AspieOtaku wrote:
What is the point of getting in a relationship knowing it is bound to end sooner or later? it is going to end either way so its all pointless!
Well, yeah, all relationships DO end, sooner/later, one way/another. The point is that we care about something or someone beyond ourselves.
Here's the thing: it appears to me (maybe I'm wrong) that you're seeking a relationship for how it's going to benefit YOU. And that's just human nature. We all do that.
People who succeed in getting a relationship aren't fundamentally any different. What sets them apart is the content of their self-interest. We are all seeking things that make us feel important or special.

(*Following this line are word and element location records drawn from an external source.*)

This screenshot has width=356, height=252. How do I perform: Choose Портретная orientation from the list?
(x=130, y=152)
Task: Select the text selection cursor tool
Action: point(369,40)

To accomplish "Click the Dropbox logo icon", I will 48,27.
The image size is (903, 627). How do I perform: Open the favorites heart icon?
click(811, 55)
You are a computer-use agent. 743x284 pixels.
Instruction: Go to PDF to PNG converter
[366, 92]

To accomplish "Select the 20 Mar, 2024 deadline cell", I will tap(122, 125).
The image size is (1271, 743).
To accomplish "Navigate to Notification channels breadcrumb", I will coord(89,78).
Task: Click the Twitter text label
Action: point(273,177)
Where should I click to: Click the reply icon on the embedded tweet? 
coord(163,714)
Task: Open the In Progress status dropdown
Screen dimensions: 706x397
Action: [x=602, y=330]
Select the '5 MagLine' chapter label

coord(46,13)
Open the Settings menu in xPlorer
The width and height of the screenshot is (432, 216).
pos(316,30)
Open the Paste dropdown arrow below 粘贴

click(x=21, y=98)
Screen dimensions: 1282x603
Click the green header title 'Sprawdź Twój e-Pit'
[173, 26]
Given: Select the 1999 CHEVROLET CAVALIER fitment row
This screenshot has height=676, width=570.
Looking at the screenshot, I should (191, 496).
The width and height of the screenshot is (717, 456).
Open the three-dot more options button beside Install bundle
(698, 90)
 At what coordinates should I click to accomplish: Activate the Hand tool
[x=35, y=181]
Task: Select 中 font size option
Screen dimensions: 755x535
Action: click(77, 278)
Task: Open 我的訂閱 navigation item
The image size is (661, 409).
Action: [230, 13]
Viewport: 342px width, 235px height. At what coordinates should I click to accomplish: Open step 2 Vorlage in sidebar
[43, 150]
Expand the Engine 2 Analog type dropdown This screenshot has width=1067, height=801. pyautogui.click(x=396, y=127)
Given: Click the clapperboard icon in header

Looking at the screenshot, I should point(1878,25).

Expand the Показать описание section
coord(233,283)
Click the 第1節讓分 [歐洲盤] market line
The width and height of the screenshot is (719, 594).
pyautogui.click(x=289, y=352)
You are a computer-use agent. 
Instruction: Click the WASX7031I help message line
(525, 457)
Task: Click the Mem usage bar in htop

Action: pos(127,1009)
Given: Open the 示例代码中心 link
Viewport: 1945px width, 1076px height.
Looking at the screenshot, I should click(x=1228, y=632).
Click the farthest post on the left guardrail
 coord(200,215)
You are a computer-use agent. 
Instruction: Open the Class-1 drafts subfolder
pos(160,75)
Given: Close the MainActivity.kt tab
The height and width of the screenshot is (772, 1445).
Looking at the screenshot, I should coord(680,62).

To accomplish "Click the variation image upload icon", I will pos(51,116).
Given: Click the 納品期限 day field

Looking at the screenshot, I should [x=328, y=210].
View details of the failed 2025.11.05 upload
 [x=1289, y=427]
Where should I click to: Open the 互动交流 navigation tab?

If the pleasure of others is a key part of what makes you feel important or special, you are going to do things that impact others more directly than they impact you. How is that acting in self-interest? What do we gain from it? I dunno?it makes you feel good about yourself when you see someone smile, or laugh, or open up to you about themselves. You satisfy your own fascination with others when you get them to see you've taken an active interest in their lives. I mean, what YOU get out of it is entirely up to you, and the answer isn't the same for everyone. But it all comes down to deriving your own happiness or feelings of importance from giving that very feeling to others as a free gift.
That's all love is. Love is just doing more for others than for yourself. It's not an emotion. It's an action. I don't know where it comes from?I know for me it comes from a desire to see people happy.
To me, that's the point of relationships. Ultimately, it's not what you can get out of each other, but rather about what greater good you can get out of someone else's life. You don't get to ask for anything in return.
This may sound one-sided, but it isn't. BOTH people have to be actively interested and invested in the life of the other. We BOTH share in each victory and each defeat. We BOTH share in the joy and the grief. We BOTH share in sickness and health. Most couples, I think, or maybe at least half of them, seem to miss this fact. If ONE of you is having trouble, you BOTH have trouble. If ONE of you gets a raise or promotion of work, it affects you both. The way a lot of people treat personal problems is "Hey, that's YOUR problem, leave me out of it." Or if someone gets a bonus check at work or gets a raise, "You can't tell me how to spend MY money. I'm going shopping, get over it." Um, NO. What if I need a new vehicle and can't afford to buy one on my own, and if I don't have reliable transportation I'm out of a job? What happened to us putting our money together to buy a new house so we don't continue blowing money on rent? What about making sure our kids get to go to a good school? What about fixing the HVAC before it gets cold this winter? Our answer tends to be "not my problem." Um, you're half of this relationship, you better believe, yes, it IS your problem!
Loving relationships don't work that way. I quit a part-time job because we were spending MORE money on daycare just so I could have that job. I did NOT want to quit, but I couldn't justify doing that anymore. So I'm a full-time dad, make less money, and somehow we're not killing ourselves paying bills. And I'm willing to put my plans on hold because SOME THINGS ARE JUST MORE IMPORTANT.
People don't really want relationships. They just say that so they can trick others into having sex with them. I admit I'm guilty of this. It just came down to the other person being a bigger part of my life and having a more profound effect on the world than I ever could by myself. So anything I've sacrificed ended up not really being a sacrifice at all, and my life in a relationship is much more awesome than it would be without it.
That whole love=brain chemistry? Meh?that borders on solipsism. Even if it really IS just a chemical reaction, which I don't believe (that it is ONLY a chemical reaction), it's irrelevant. It's a THING that we experience regardless of origin or manifestation. What's more important is what we do with it.